Dalla cura per me alla cura per gli altri

La canzone ‘La cura per me’ di Giorgia tratta dell’amore come cura alla solitudine. È così che chi vive ai margini cerca di aggrapparsi all’amore/affetto di qualcuno. Un ‘samaritano’ che gli sta accanto o chi dice di ricambiare i suoi sentimenti e lo ama. Ci sono molte realtà, anche che si autodefiniscono cristiane, dove si cerca di accoppiare un utente solo e con difficoltà con un altro utente o un assistente a sua volta solo, ma con meno difficoltà. Questo è brutto perché svilisce i sentimenti e fa sentire, quando la persona lo capisce, non amabile. Cosa succede quando la persona non si accorge e aspetta con ansia il ritorno a casa dell’altro? Cosa succede quando l’amore è nella variabile amicizia tra aiuto e assistito?
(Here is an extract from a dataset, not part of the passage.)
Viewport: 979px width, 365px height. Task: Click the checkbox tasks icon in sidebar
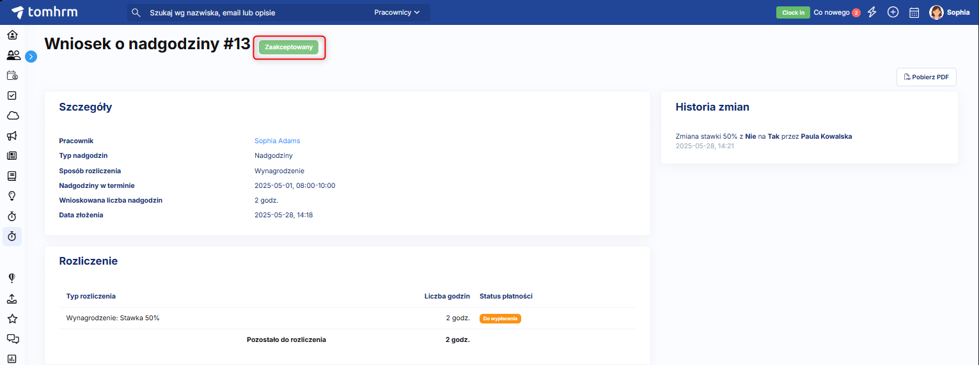click(x=12, y=95)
Magari si tratta solo di una persona che necessita compagnia per un pò, sa intendere e volere ed ha solo bisogno di comprensione. Questo capita ad anziani, giovani o neo adulti con lievi difficoltà, magari fisiche. La canzone di Giorgia, se non per poche frasi che potrebbero di più fare pensare alla relazione amorosa, è adatta a tutti i tipi di amore. Perché l’ ‘amore è una cosa semplice’ , come fece notare Tiziano Ferro a suo tempo, ma non solo quando ‘c’è ed è vero e ti semplifica la vita’. Lo è anche e soprattutto quando capisci cosa vuol dire amore: amicizia, rapporto tra genitori e figli, fratellanza, sorellanza….anche questi sono tipi di amore.
L’assistenza a chi è solo, se fatta con il cuore, è una forma di amore. L’argomento è stato spesso trattato, ma già dal 2013, per papa Francesco, il tema delle ‘Periferie del Cuore’ era importante. Durante la Messa crismale del 2013, papa Francesco ha invitato i sacerdoti ad andare sia nella periferia geografica che in quella ‘esistenziale’. La periferia dell’esistenza comprende: persone sole, malate, non autosufficienti, abbandonate… Se, oltre ai preti, ciascuno di noi avesse in sé la capacità, o almeno la volontà, perché spesso è quella che manca, di amare gli altri per quello che sono con e per noi sarebbe ancora meglio. Bisogna aprirsi all’altro, sempre e senza riserve.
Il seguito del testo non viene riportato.